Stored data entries
┄┄┄┄┄┄┄┄┄┄┄┄┄┄┄┄┄┄┄┄
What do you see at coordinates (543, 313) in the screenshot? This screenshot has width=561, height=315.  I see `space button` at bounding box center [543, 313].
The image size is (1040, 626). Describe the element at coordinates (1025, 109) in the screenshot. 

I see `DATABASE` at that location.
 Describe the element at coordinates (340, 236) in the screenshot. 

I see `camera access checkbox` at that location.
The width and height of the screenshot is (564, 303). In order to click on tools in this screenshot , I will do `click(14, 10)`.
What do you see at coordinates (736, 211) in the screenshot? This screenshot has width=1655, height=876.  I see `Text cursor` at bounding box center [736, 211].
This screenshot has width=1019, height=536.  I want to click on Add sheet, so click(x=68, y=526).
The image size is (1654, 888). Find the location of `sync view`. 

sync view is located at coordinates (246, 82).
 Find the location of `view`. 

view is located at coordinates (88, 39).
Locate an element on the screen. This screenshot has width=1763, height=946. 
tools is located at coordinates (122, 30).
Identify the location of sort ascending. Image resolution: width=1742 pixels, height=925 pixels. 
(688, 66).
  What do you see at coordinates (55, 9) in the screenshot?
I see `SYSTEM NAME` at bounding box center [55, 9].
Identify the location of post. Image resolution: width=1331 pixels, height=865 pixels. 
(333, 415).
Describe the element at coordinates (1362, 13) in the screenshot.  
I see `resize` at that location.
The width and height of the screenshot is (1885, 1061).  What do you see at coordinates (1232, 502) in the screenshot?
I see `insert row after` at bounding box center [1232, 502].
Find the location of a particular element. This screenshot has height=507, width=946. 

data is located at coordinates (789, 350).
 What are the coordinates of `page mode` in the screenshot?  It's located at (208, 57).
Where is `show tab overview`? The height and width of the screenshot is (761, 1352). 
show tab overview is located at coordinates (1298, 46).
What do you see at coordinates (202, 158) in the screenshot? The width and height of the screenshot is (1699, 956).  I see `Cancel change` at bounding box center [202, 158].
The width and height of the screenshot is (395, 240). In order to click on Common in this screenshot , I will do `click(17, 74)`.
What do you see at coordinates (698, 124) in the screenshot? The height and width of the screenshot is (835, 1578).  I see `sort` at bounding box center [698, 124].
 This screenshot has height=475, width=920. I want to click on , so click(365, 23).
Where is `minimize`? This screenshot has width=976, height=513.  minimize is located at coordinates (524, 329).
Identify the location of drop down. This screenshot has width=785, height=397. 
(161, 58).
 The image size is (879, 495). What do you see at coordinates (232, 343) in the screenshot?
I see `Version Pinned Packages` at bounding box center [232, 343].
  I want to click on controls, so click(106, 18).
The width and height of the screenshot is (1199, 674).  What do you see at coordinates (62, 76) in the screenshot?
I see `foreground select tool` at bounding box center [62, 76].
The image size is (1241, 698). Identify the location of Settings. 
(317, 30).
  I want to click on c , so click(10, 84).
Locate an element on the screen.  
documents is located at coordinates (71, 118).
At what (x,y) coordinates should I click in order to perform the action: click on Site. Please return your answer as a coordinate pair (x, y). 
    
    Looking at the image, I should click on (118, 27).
┄┄┄┄┄┄┄┄┄┄┄┄┄┄┄┄┄┄┄┄
**Exercise instructions:**
Reproduce the entries word for word, from the start down to and including the line that contains "The width and height of the screenshot is (564, 303).".

**Result:**
What do you see at coordinates (543, 313) in the screenshot? This screenshot has width=561, height=315.  I see `space button` at bounding box center [543, 313].
The image size is (1040, 626). Describe the element at coordinates (1025, 109) in the screenshot. 

I see `DATABASE` at that location.
 Describe the element at coordinates (340, 236) in the screenshot. 

I see `camera access checkbox` at that location.
The width and height of the screenshot is (564, 303). In order to click on tools in this screenshot , I will do `click(14, 10)`.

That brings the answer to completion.